EXERCISE DETAILS - Copy the text of every entry below word for word, leaving out the pictures.

** START TASK MATERIAL **

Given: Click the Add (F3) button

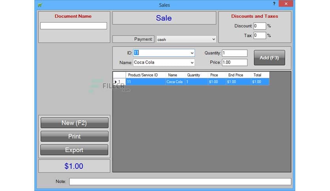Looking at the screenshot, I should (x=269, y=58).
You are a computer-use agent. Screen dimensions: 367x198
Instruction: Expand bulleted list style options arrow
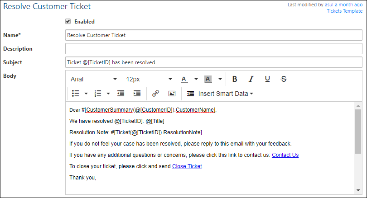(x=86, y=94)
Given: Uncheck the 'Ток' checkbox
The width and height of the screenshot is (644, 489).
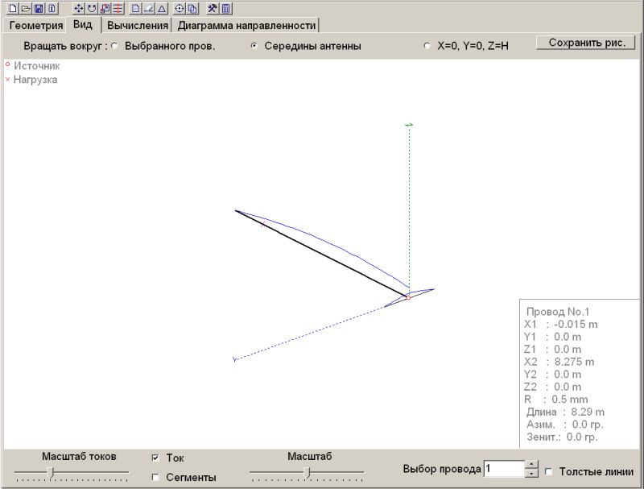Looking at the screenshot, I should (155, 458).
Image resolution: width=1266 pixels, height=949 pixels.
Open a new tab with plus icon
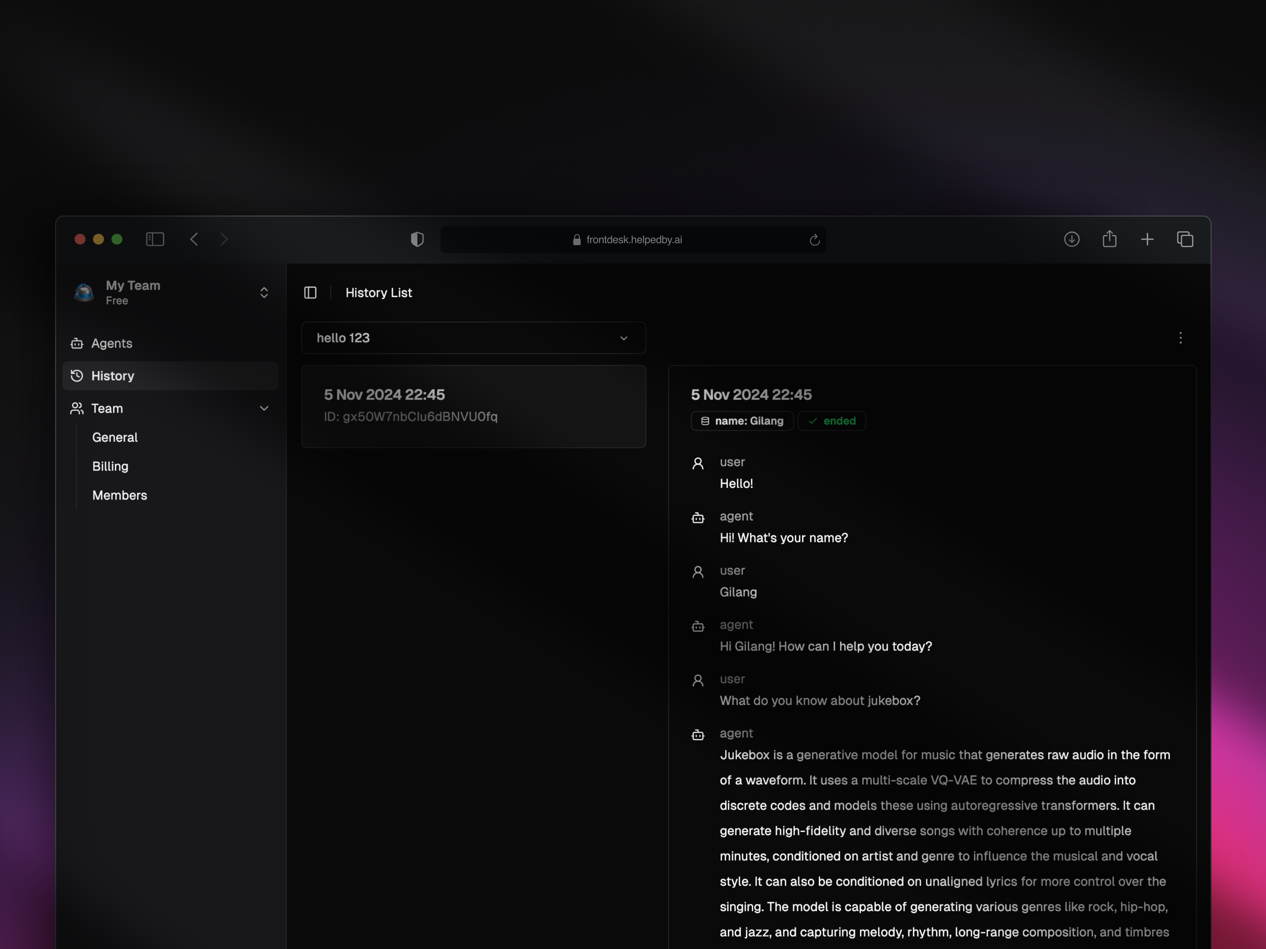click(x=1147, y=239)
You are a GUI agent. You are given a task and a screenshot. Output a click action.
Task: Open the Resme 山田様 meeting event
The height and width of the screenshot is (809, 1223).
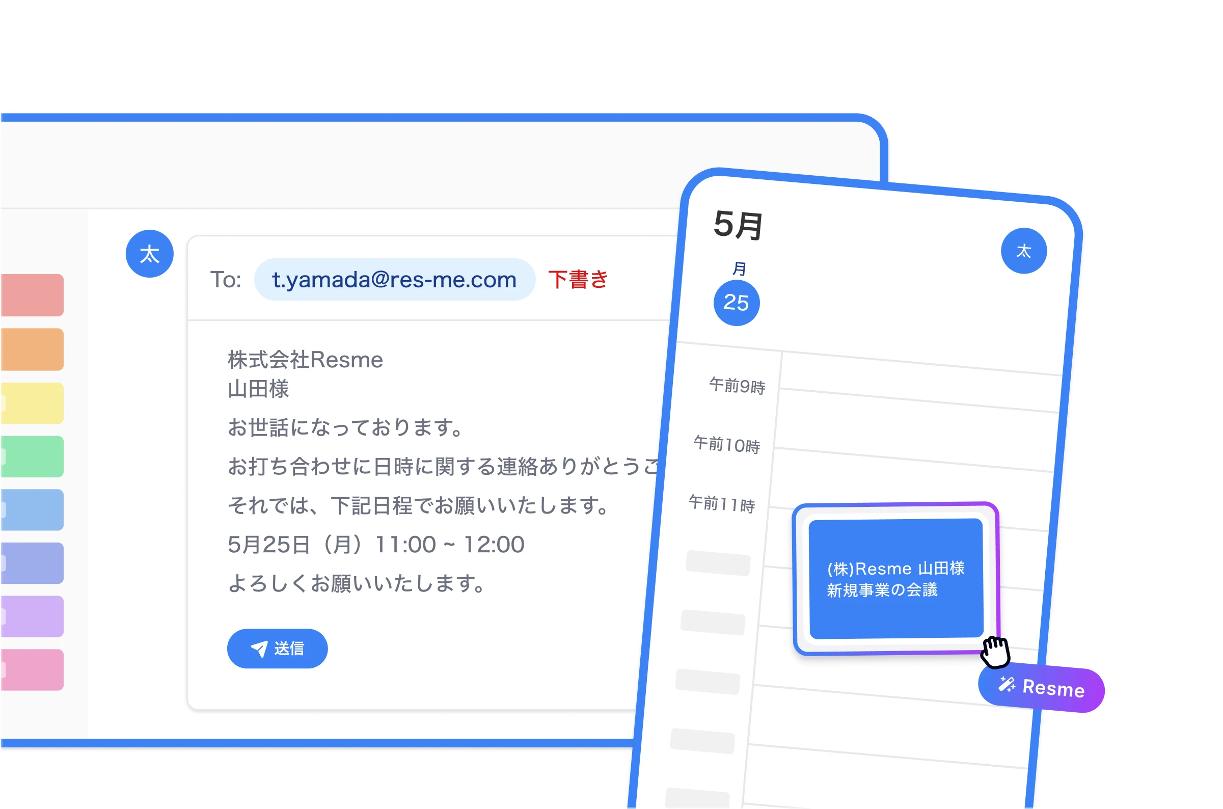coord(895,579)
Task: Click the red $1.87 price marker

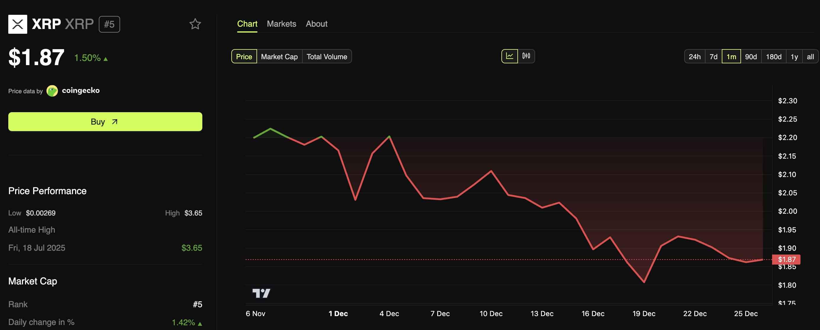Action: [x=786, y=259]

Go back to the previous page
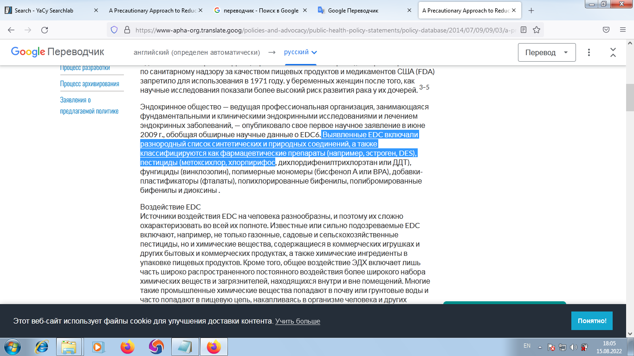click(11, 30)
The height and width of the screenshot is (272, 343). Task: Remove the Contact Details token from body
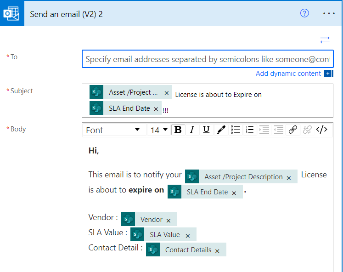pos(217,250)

** END TASK MATERIAL **

OUTPUT -
Given: Click the Add (F3) button

Looking at the screenshot, I should (x=269, y=58).
You are a computer-use agent. Screen dimensions: 367x198
Instruction: Expand bulleted list style options arrow
(x=86, y=94)
Given: Uncheck the 'Ток' checkbox
The width and height of the screenshot is (644, 489).
Looking at the screenshot, I should (155, 458).
Image resolution: width=1266 pixels, height=949 pixels.
Open a new tab with plus icon
click(x=1147, y=239)
You are a GUI agent. You are given a task and a screenshot. Output a click action.
Task: Open the Resme 山田様 meeting event
The height and width of the screenshot is (809, 1223).
coord(895,579)
Task: Click the red $1.87 price marker

Action: [x=786, y=259]

Go back to the previous page
click(11, 30)
The height and width of the screenshot is (272, 343). Task: Remove the Contact Details token from body
pos(217,250)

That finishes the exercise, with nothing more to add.